Gridinsoft Anti-Malware

Removing PC viruses manually may take hours and may damage your PC in the process. We recommend using GridinSoft Anti-Malware for virus removal. Allows to complete scan and cure your PC during the trial period.
DOWNLOAD NOW
6-day free trial available.

What Downloader.Win32.Agent.mjbf virus can do?

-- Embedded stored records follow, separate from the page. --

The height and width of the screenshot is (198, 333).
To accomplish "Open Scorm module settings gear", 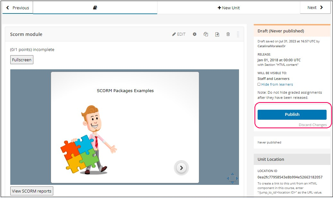I will 194,34.
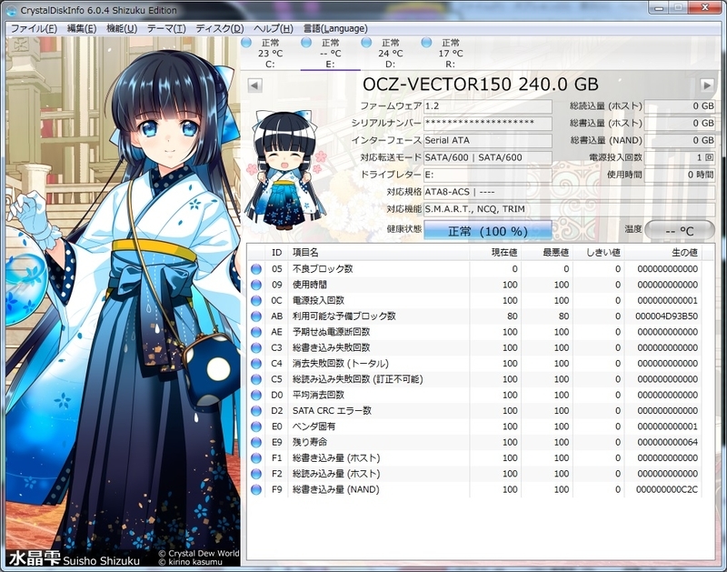This screenshot has width=727, height=572.
Task: Click the blue status dot beside 不良ブロック数
Action: click(x=254, y=269)
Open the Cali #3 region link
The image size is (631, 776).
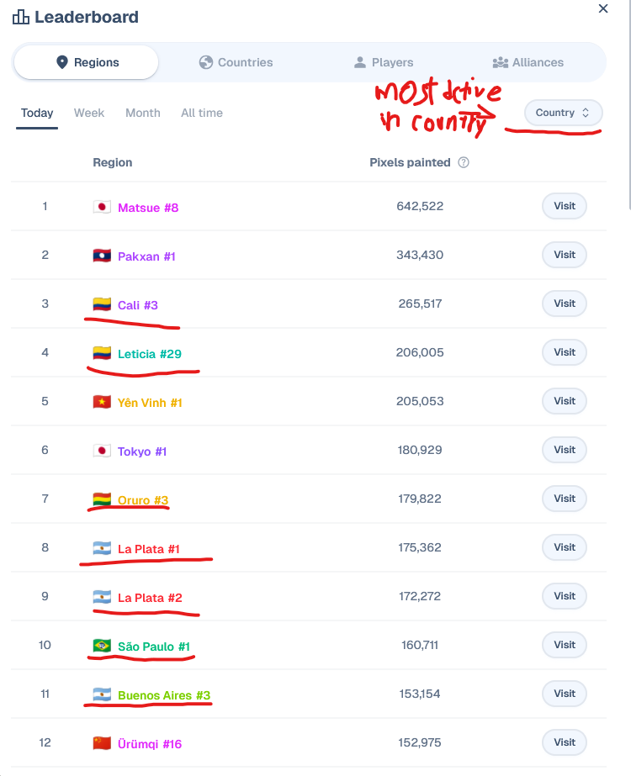point(138,305)
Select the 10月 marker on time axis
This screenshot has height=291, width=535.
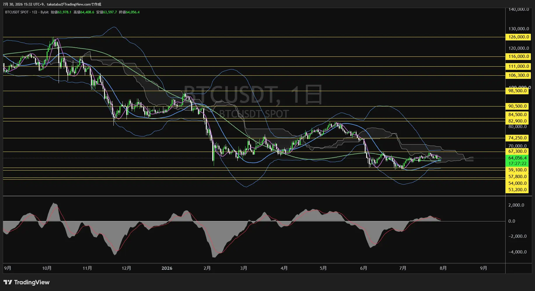click(x=47, y=268)
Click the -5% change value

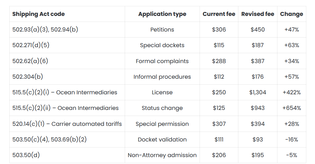(292, 155)
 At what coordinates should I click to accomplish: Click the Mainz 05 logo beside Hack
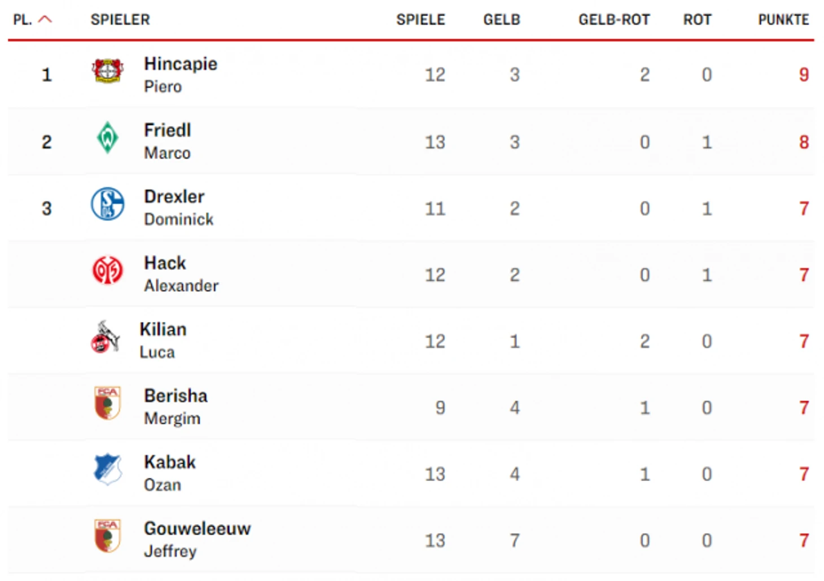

  • Executable code extraction
  • Presents an Authenticode digital signature
  • Creates RWX memory
  • A process attempted to delay the analysis task.
  • Reads data out of its own binary image
  • HTTP traffic contains suspicious features which may be indicative of malware related traffic
  • Performs some HTTP requests
  • Unconventionial binary language: Chinese (Simplified)
  • Unconventionial language used in binary resources: Chinese (Simplified)
  • Queries information on disks, possibly for anti-virtualization
  • Attempts to modify proxy settings
  • Anomalous binary characteristics

Related domains:

z.whorecord.xyz
a.tomx.xyz
query.kuai8box.com
icon.kuai8box.com

How to determine Downloader.Win32.Agent.mjbf?



File Info:

crc32: E57DAC84
md5: b796fdf611c888843c87e7aaf38ca3e9
name: ____________3_c200050_s14g16467.exe
sha1: f4e8c3d92660c3abe3e42155d2dc9f2295108e6a
sha256: 54b3cc9d2151a41699badb2885d6bba6f0358786736a9fb47965a13b6cb8b161
sha512: 69a72ba8f3720b344b46db44b0d212184b04f98209b5683393f66e4c3737fd78b5de471058db534c5d8f23b59c315400c87ca849a5e81b5fb9954024cabffbbe
ssdeep: 196608:06GQfmXHL+2RTOpNRyE2gezVqxzjpby8uETKU7DW21Rf3zAhPZgpSE8pS3JnzpcR:xGcmXHT4RyeezEzNW8BTz7Sw++JnzmX
type: PE32 executable (GUI) Intel 80386, for MS Windows, Nullsoft Installer self-extracting archive


Version Info:

LegalCopyright: x7248x6743x6240x6709 (C)2013 x5947x70abx6b22x4eab
FileVersion: 9.0.1.8134
CompanyName: x5947x70abx6b22x4eab
SpecialBuild: 100102
Comments: x5febx5427x6e38x620f v9.0
ProductName: x5febx5427x6e38x620f
ProductVersion: 9.0.1.8134
FileDescription: x5febx5427x6e38x620f
Translation: 0x0804 0x03a8

Downloader.Win32.Agent.mjbf also known as:

CAT-QuickHealTrojan.Kuaiba
McAfeeArtemis!B796FDF611C8
CylanceUnsafe
K7AntiVirusAdware ( 005627ab1 )
K7GWAdware ( 005627ab1 )
Invinceaheuristic
SymantecML.Attribute.HighConfidence
Paloaltogeneric.ml
GDataWin32.Application.Agent.A8JNBO
Kasperskynot-a-virus:Downloader.Win32.Agent.mjbf
AlibabaDownloader:Win32/Kuaiba.421c0171
NANO-AntivirusTrojan.Win32.Kuaiba.hnftht
AvastWin32:Adware-gen [Adw]
RisingPUF.Kuaiba!8.F612 (TFE:5:AdZpk4Pbip)
ComodoApplicUnwnt@#3cfgmr8yojz2m
F-SecureAdware.ADWARE/Kuaiba.tfcgn
ZillyaAdware.Kuaiba.Win32.611
TrendMicroTROJ_GEN.R03BC0WF920
CyrenW32/Trojan.XXDB-7849
Aviraobject
Endgamemalicious (high confidence)
ZoneAlarmnot-a-virus:Downloader.Win32.Agent.mjbf
MicrosoftPUA:Win32/Kuaiba
VBA32BScope.TrojanDownloader.Banload
MalwarebytesAdware.Kuaiba
ESET-NOD32a variant of Win32/Adware.Kuaiba.L
TrendMicro-HouseCallTROJ_GEN.R002H0CG620
YandexPUA.Kuaiba!
FortinetRiskware/Generic_PUA_AG
AVGWin32:Adware-gen [Adw]
PandaPUP/Adware

How to remove Downloader.Win32.Agent.mjbf?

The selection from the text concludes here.